■ **Task item**
Pictures stay out, but every line of the data is copied exactly.

■ **Source material**
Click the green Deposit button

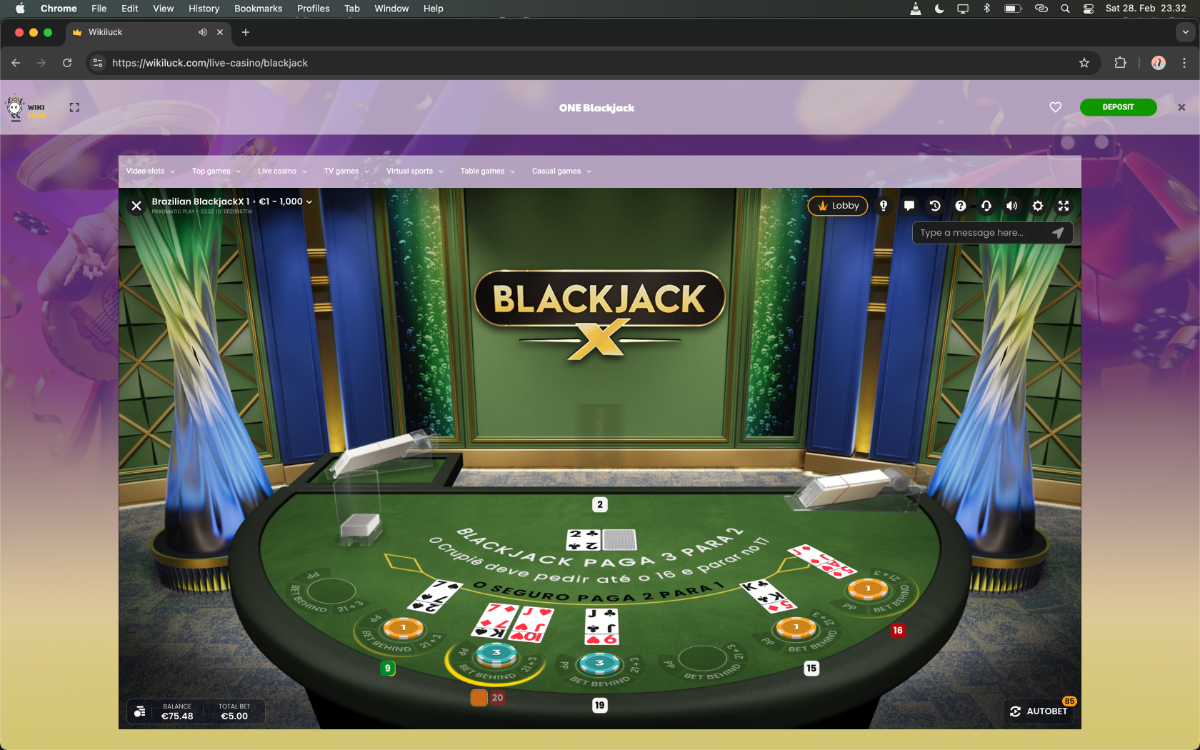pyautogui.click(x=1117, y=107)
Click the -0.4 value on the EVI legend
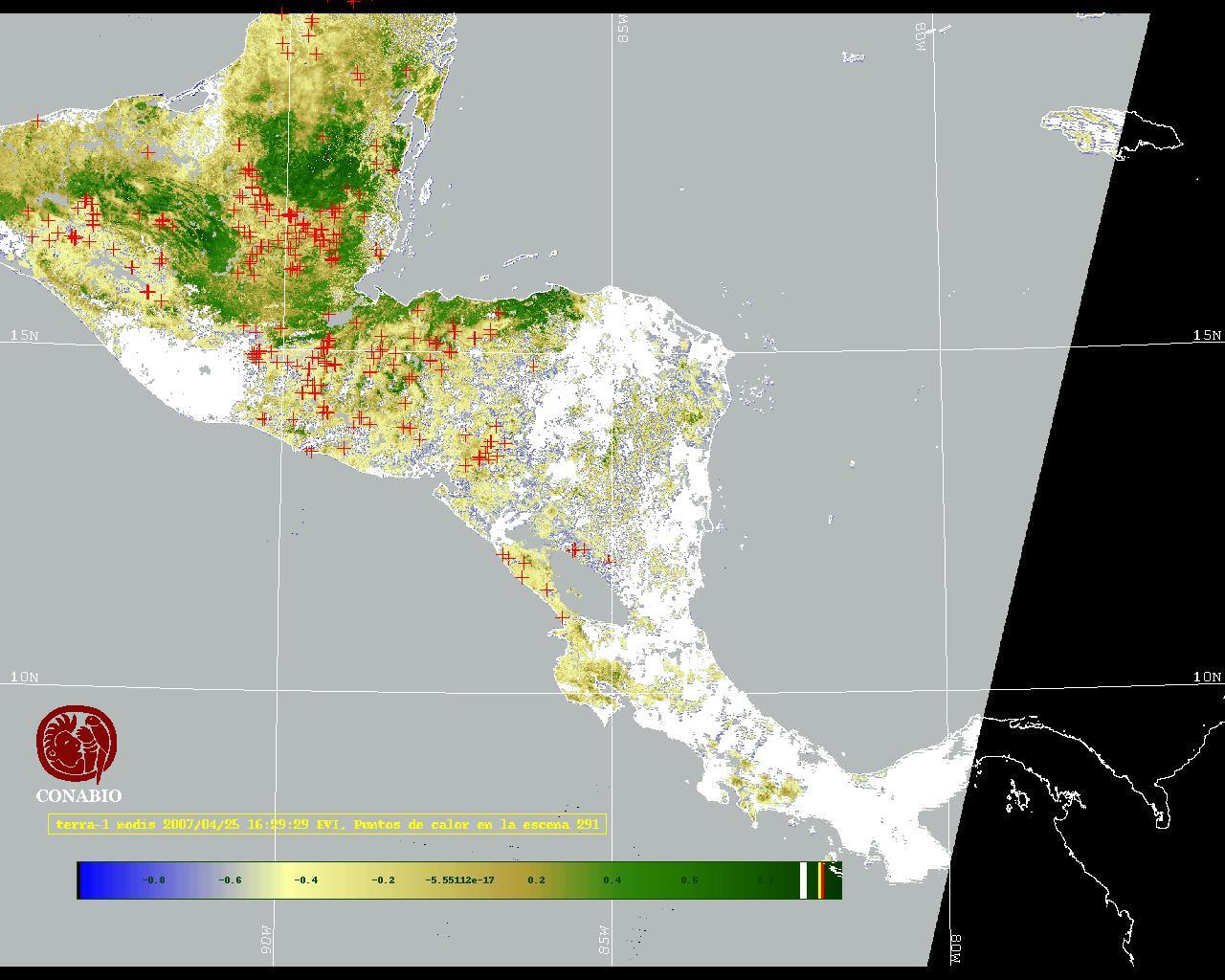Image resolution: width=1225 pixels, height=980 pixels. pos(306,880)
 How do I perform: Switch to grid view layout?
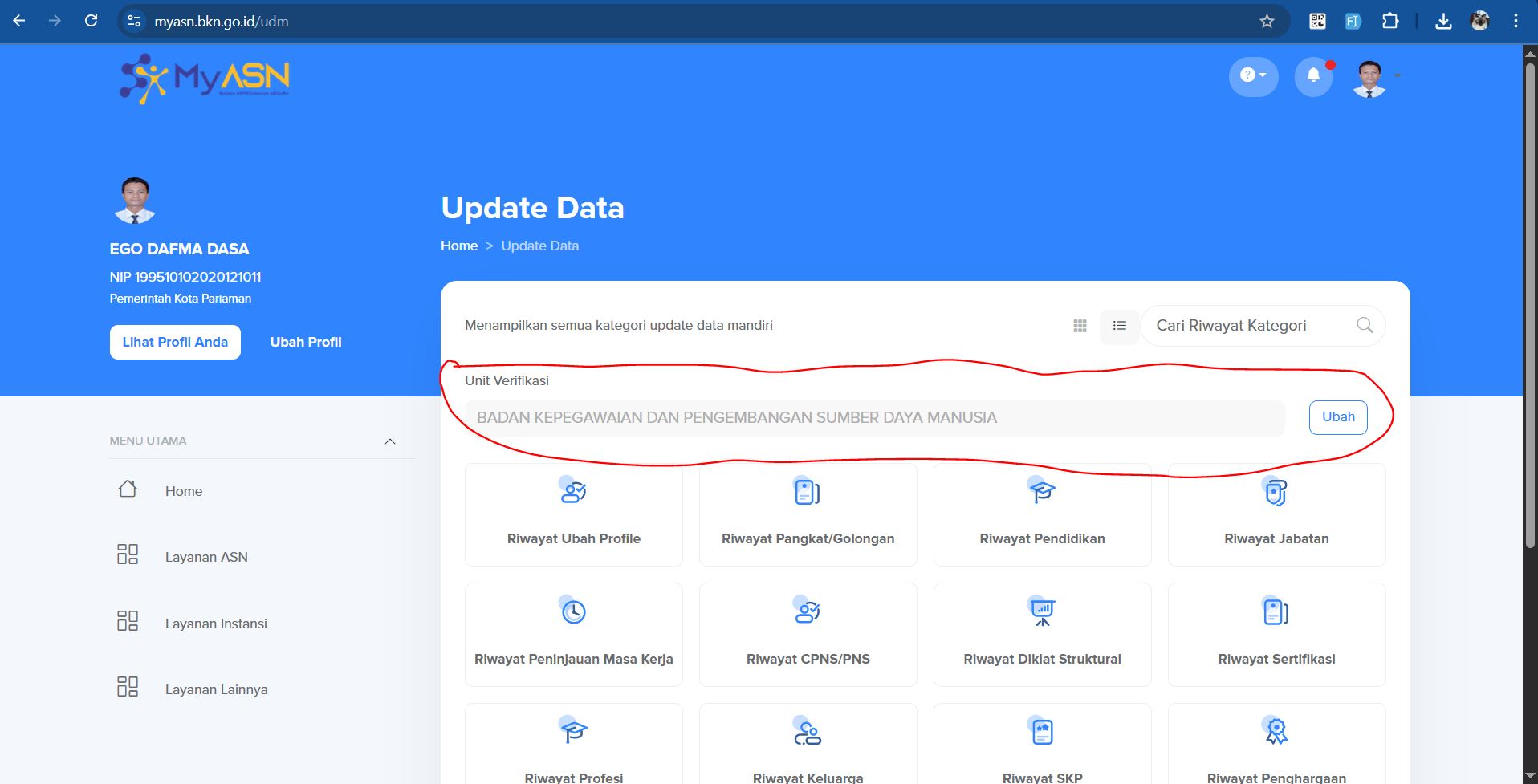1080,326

■ **Answer to the exercise**
Click the green Deposit button

pyautogui.click(x=1117, y=107)
Click the -0.4 value on the EVI legend
Image resolution: width=1225 pixels, height=980 pixels. pos(306,880)
 How do I perform: Switch to grid view layout?
1080,326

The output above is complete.